Хаос - [105]

Шрифт
Интервал

— Все клевета! Бесстыдное подлое вранье! — заорал Пинкус в припадке бешенства, так и подскочив.

— Клевета? Вранье? — пожилой господин, похоже, развлекался, выражая крайнюю степень удивления. — Должно быть, мы говорим о разных вещах. Я прочитал в химическом журнале — интересуюсь, знаете ли, наукой, — что ваши изыскания весьма многообещающи. Автор характеризует вашу работу как яркий пример немецкой основательности и немецкого прилежания. Он даже пошел дальше и, если мне не изменяет память, заикнулся о новой славной странице в истории немецкой науки. Если вы это считаете дискредитацией, то ваша скромность и требовательность к себе поистине безграничны.
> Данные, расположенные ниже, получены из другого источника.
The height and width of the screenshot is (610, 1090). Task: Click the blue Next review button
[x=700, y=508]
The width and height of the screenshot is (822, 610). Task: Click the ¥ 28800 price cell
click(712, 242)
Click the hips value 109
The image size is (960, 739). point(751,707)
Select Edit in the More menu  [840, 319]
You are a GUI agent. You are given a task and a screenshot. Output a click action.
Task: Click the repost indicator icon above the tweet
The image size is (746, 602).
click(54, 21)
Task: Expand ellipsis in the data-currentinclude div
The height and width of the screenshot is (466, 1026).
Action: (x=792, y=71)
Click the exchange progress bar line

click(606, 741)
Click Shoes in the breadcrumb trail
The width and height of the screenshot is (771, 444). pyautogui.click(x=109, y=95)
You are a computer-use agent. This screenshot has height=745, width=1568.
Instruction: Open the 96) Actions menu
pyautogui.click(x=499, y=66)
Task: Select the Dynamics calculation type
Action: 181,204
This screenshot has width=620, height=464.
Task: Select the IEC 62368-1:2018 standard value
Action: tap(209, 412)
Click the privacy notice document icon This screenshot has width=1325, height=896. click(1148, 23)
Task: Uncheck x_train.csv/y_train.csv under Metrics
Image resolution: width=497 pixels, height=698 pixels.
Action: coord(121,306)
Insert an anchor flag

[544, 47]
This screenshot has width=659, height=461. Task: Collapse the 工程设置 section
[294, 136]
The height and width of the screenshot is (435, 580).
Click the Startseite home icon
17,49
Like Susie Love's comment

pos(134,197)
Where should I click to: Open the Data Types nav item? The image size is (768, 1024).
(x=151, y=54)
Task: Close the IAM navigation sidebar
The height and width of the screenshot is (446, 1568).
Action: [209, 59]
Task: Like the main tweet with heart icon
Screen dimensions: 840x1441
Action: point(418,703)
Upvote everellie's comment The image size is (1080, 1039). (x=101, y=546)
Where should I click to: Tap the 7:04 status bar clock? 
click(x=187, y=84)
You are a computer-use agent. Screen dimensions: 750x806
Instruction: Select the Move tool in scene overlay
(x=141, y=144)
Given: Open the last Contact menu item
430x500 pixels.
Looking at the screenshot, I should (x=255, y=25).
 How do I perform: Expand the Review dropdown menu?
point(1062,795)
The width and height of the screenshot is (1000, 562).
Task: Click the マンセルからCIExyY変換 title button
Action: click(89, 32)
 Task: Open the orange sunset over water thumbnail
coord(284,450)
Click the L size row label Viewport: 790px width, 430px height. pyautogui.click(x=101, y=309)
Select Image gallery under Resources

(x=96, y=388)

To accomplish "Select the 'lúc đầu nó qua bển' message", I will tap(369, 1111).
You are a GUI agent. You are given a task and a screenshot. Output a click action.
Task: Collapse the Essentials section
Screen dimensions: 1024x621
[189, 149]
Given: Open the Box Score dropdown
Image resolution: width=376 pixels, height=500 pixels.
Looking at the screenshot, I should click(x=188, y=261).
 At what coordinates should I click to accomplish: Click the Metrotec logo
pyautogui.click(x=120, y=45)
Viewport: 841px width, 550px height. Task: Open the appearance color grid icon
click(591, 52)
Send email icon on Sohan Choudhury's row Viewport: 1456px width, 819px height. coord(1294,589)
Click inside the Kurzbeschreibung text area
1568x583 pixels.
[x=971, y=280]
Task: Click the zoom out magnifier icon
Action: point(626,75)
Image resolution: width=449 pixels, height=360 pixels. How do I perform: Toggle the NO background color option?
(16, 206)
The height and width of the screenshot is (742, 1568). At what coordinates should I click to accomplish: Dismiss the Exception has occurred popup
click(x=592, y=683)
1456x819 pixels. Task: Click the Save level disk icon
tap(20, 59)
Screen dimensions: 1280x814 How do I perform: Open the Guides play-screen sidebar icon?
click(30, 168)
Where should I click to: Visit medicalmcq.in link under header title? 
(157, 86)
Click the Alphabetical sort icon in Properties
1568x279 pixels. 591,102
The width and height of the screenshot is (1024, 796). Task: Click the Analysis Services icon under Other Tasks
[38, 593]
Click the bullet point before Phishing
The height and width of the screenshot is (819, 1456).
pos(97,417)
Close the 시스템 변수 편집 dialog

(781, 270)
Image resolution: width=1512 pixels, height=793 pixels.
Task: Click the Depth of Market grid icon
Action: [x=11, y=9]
— Ну, это совсем другое дело! — польщенный Пинкус успокоился и сел, поглаживая бороду. — Видите ли, когда я тут говорил, если, мол, человек добивается успеха, то на фамилию закрывают глаза, — я имел в виду нечто иное. Тот жалкий тип, Рёдер, мой бывший ассистент, которого мне пришлось выставить, возвел на меня всяческую напраслину, а грязный бульварный антисемитский листок тут же подхватил это — все переврал, исказил и выставил меня евреем-эксплуататором, который с истинно семитским коварством выжал все соки из юного невинного немецкого ученого! Отвратительно! — он в ярости шлепнул по мягкой обивке.

— Превосходный пример банковских операций в нашей среде, — ухмыльнулся седой господин. — Ваши достижения зачисляются на германо-немецкий счет, а если вы чего-то натворите, записывается в долг еврею. Не удивительно, что еврейский счет всегда закрывается с отрицательным сальдо!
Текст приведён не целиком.